对我们来说,矛盾的多模态人类学“与麻烦同在”(Haraway 2016),甚至可能会制造麻烦。一种矛盾的多模态不是以错误的二进制为中心,而是承认和批评数字(重新)产生新殖民主义形式的提取、排斥、不平等和表征问题的方式。然而,矛盾的多模态并不一定停留在批评或认可的层面;它还寻求打开希望和投机可能性的空间。矛盾的多模态使我们能够利用资本主义技术科学的碎屑,并鼓励我们利用其最新进展来发明共享表征的新途径,同时保持反思性地认识到我们在多种方面都是同谋。它帮助我们制作出与这样一个事实相抗衡的作品:我们作为人类学的创造者或我们使用的技术都不在帝国主义和资本主义的框架之外。我们认为,矛盾心理是一种特别富有成效的技术-材料-情感记录和政治立场,它具有帮助我们克服重现“在同一个古老的人类学框架中搅拌”问题的潜力(Minh-Ha1992 年),当涉及到塑造我们工作方式和我们工作的对象/工具的更大的权力结构时,它促进了回避策略。

这篇短文——以宣言和邀请的形式写成——在三个不同的框架中体现了矛盾的多模态:视觉、协作和感官。
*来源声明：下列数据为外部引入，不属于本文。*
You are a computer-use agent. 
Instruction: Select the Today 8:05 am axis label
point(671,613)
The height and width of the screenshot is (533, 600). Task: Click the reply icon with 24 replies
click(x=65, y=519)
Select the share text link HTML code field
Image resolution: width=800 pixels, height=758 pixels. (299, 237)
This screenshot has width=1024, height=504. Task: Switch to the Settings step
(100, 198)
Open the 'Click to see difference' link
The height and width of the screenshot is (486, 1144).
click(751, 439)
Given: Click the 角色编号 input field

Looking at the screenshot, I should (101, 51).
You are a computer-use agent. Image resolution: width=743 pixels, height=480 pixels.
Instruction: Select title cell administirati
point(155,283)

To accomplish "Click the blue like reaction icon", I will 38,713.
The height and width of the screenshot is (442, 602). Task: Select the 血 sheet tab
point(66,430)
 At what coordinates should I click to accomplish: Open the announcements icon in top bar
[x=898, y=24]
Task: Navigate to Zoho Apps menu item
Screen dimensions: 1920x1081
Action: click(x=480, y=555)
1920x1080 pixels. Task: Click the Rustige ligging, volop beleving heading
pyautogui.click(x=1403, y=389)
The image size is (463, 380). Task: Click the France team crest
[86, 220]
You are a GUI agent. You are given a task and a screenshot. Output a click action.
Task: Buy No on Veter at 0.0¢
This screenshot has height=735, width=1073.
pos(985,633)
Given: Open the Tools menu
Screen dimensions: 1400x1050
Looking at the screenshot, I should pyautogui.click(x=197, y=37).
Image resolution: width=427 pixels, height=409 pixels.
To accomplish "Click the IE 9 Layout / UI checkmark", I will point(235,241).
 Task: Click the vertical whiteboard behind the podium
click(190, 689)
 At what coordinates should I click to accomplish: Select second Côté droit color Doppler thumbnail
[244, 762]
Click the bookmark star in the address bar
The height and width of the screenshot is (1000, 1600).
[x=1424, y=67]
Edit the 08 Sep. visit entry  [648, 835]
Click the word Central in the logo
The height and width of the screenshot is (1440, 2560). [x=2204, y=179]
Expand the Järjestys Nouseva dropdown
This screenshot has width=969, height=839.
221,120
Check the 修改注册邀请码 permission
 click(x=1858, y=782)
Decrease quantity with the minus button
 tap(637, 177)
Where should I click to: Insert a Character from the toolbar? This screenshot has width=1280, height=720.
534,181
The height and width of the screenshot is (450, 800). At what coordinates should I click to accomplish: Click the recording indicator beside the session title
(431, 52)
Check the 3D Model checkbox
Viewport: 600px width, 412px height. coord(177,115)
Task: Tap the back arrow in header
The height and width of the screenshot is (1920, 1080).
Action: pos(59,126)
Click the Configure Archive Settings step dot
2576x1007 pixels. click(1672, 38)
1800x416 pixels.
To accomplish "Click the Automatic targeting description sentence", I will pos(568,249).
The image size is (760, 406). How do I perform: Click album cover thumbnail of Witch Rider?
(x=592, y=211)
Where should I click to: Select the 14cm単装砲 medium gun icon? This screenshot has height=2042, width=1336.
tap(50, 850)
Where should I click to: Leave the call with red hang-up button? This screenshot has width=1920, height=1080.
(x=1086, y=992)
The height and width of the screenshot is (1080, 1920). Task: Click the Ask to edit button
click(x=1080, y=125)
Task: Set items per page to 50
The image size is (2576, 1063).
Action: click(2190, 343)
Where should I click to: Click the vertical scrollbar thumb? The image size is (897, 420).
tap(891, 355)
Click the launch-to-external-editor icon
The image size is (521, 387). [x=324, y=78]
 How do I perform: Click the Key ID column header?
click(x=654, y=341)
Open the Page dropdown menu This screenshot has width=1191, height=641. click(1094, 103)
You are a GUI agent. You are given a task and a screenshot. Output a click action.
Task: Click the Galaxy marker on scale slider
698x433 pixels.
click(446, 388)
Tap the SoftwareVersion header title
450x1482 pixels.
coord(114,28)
我们的宣言不仅是参与过去几年在该学科中展开的充满活力的多模态理论化的一种手段,而且是对其承诺和潜力抱有矛盾的态度,并邀请您这样做。简而言之,我们将“宣言”作为一种修辞手段,既是对行动的呼吁,也是对当前形势下多模态的可供性和局限性的理论化。在接下来的内容中,我们简要地标记了矛盾的多模态有能力将我们的注意力吸引到当代人种学的不同问题上的方式,同时认识到,同时,它为我们提供了从不同角度想象人类学的巨大机会。我们相信,当我们以创造性批判的方式来解释这些问题时——包括我们深深地嵌入其中并参与其中的方式——我们打开了推测的可能性,并可能以其他方式制定人类学。我们通过讨论我们将采取的实验来结束这篇短文,以便为此类工作创建一种不同类型的审查过程,该过程透明、对话并以我们宣言的关键原则为指导。我们相信,当我们以创造性批判的方式来解释这些问题时——包括我们深深地嵌入其中并参与其中的方式——我们打开了推测的可能性,并可能以其他方式制定人类学。我们通过讨论我们将采取的实验来结束这篇短文,以便为此类工作创建一种不同类型的审查过程,该过程透明、对话并以我们宣言的关键原则为指导。我们相信,当我们以创造性批判的方式来解释这些问题时——包括我们深深地嵌入其中并参与其中的方式——我们打开了推测的可能性,并可能以其他方式制定人类学。我们通过讨论我们将采取的实验来结束这篇短文,以便为此类工作创建一种不同类型的审查过程,该过程透明、对话并以我们宣言的关键原则为指导。